Norway, not Finland. Women have a duty to serve but so few are called up that it's kind of voluntary in practice.

[-] letmesleep@feddit.de 15 points 2 years ago

Nope it is uncommon. Equal conscription only has been a thing for a few years in exactly two countries: Sweden and Norway. Neither Finland nor Singapore conscript women. Israel has conscription for women but it's shorter.

[-] blackbirdbiryani@lemmy.world 9 points 2 years ago

Singapore does not conscript women, it's a matter of much debate. 80% of military work is administrative and logistic work which women are definitely physically qualified to do (without even considering the plenty of women who are more physically fit than some men, who would also do well in other physical roles).

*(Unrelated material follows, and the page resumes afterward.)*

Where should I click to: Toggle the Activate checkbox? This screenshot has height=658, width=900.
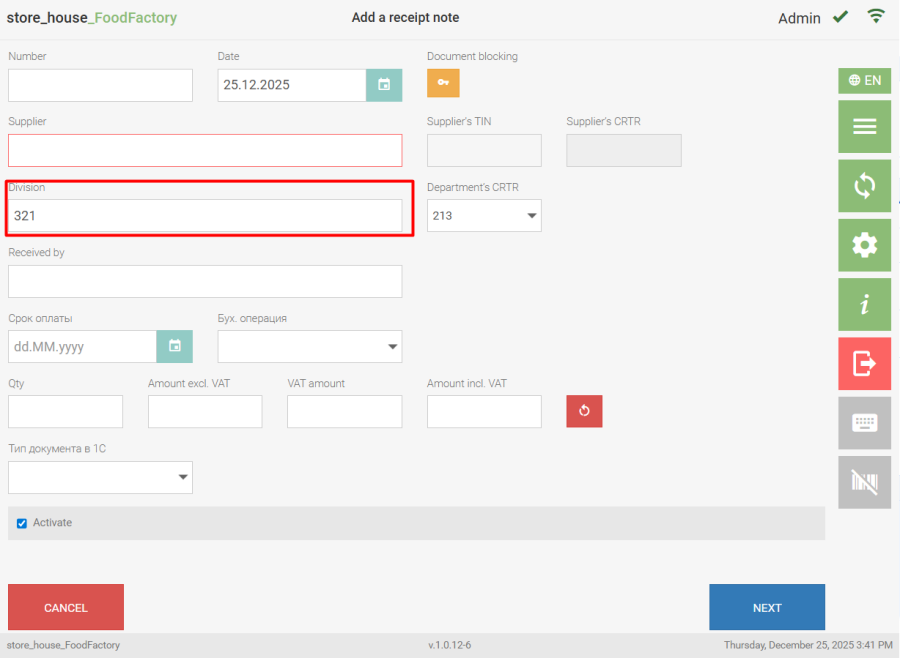point(22,523)
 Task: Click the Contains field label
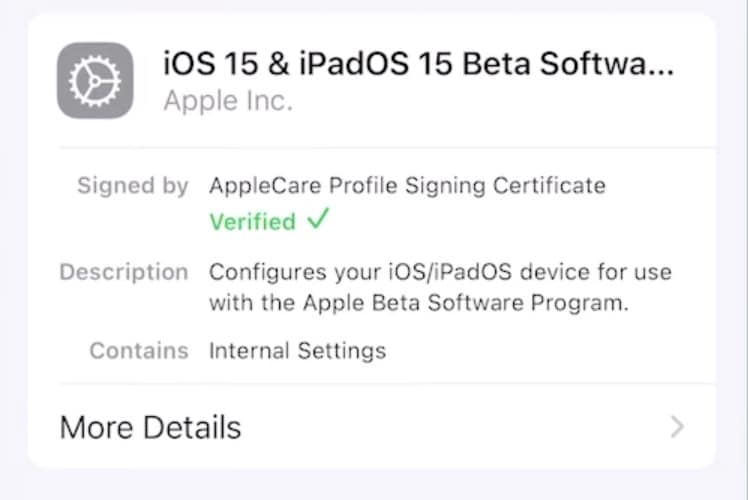coord(139,351)
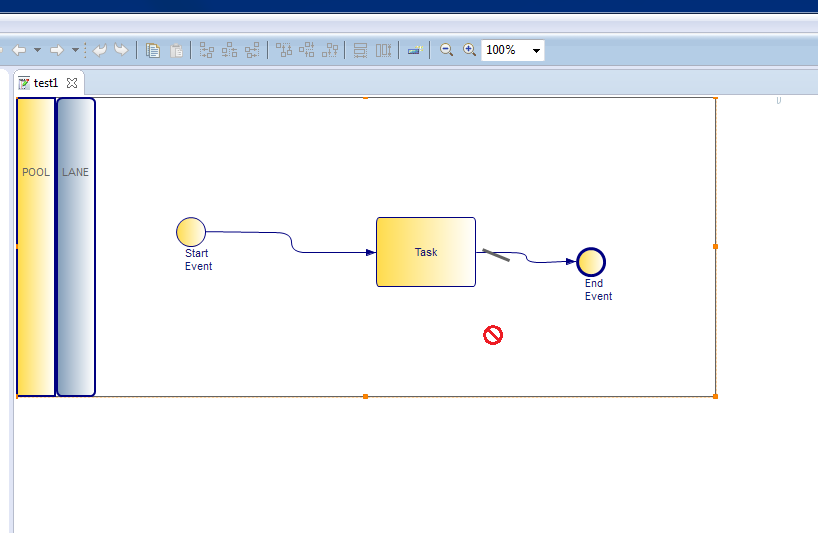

[-] barsoap@lemm.ee 9 points 2 years ago

A (de facto) lottery was what made Germany suspend conscription because only pulling in a fraction of each cohort was considered a breach of equality.

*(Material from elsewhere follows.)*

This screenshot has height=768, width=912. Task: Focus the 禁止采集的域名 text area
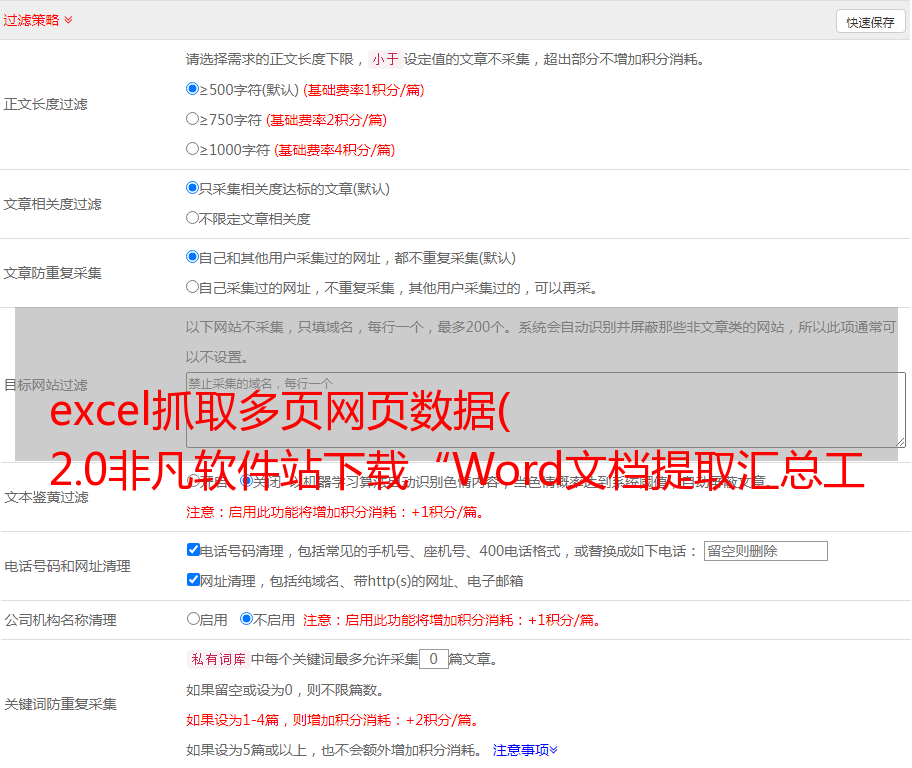pyautogui.click(x=545, y=409)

[-] Oiconomia@feddit.de 1 points 2 years ago

Yep, I was one of only roughly 15% of men in my cohort that had to do conscription or civilian service after leaving high school. The rest did gap years or did go to university directly. This was generally considered to be unfair. This is why now a "Allgemeine Dienstpflicht" is discussed by politicians, where everyone has to do some service to society for a year, but can freely decide whether it is military os civilian service.

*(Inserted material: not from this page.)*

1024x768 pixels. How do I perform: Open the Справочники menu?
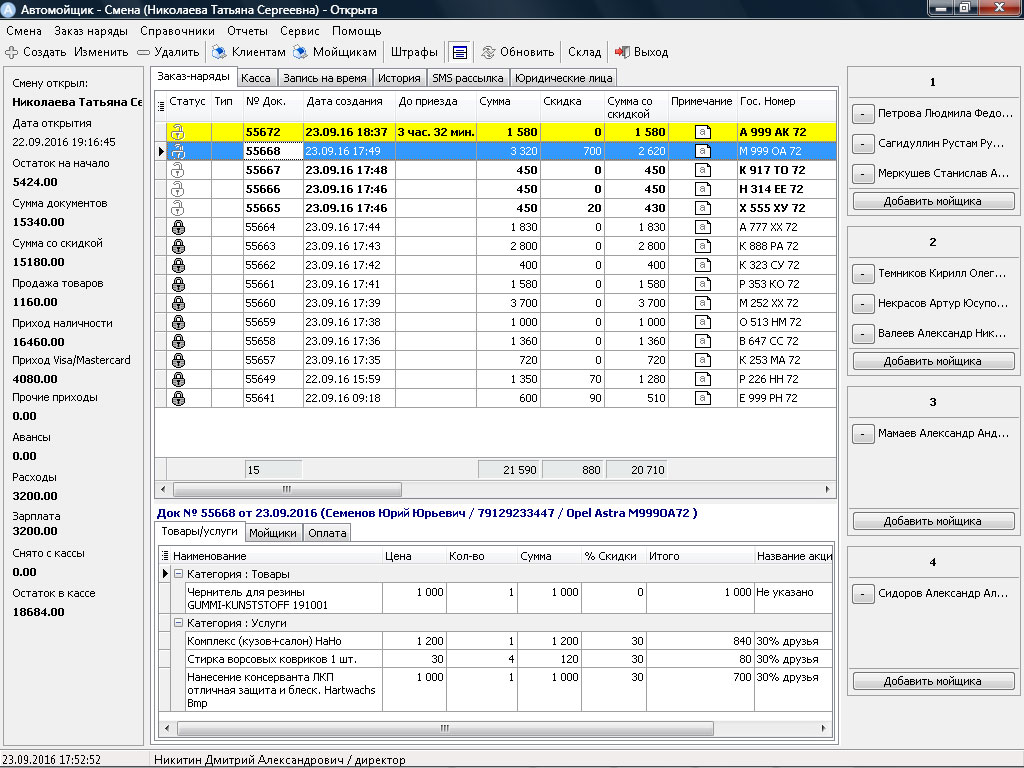tap(176, 31)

[-] barsoap@lemm.ee 2 points 2 years ago* (last edited 2 years ago)

I served in civil defence and can say that that's definitely a good idea as civil defence relies on a large reserve. While getting volunteers once shit hits the fan is absurdly easy, practically none of them can be taken on, at least not for tasks more complex than forming a human chain to move sandbags, because there's no time to train them. When the draft was still active there was a steady trickle of conscious objectors, and even if they don't serve in the active reserve they're still people you can integrate quickly. It hasn't been that long since the draft got suspended so readiness isn't in dire straits but if it goes on, it very well could be.

A couple of months on how to operate a radio, structure and organisation of the services, some theory about dikes and floods or avalanches or whatever might be applicable, qualification as a low-rank paramedic, knowing how to evacuate a city and build a tent city and operate goulash cannons never hurt anyone. Heck, half of that is a summer camp. A year would be a bit much I think, six months would be adequate, but there's nothing stopping different services from requiring longer service. Civil defence is a good place to put people who can't be arsed to choose though, I think, and it'd be cheap and easy to expand training capacity to cover a complete cohort. We do have a fuckton of tents and goulash cannons, wouldn't hurt to actually use them. And those lentil reserves need rotating, might as well do it directly into people's stomachs.

Also, just like back in my days, don't require people to do the service in one continuous block, mine amounted to an average of a weekend per month for five years.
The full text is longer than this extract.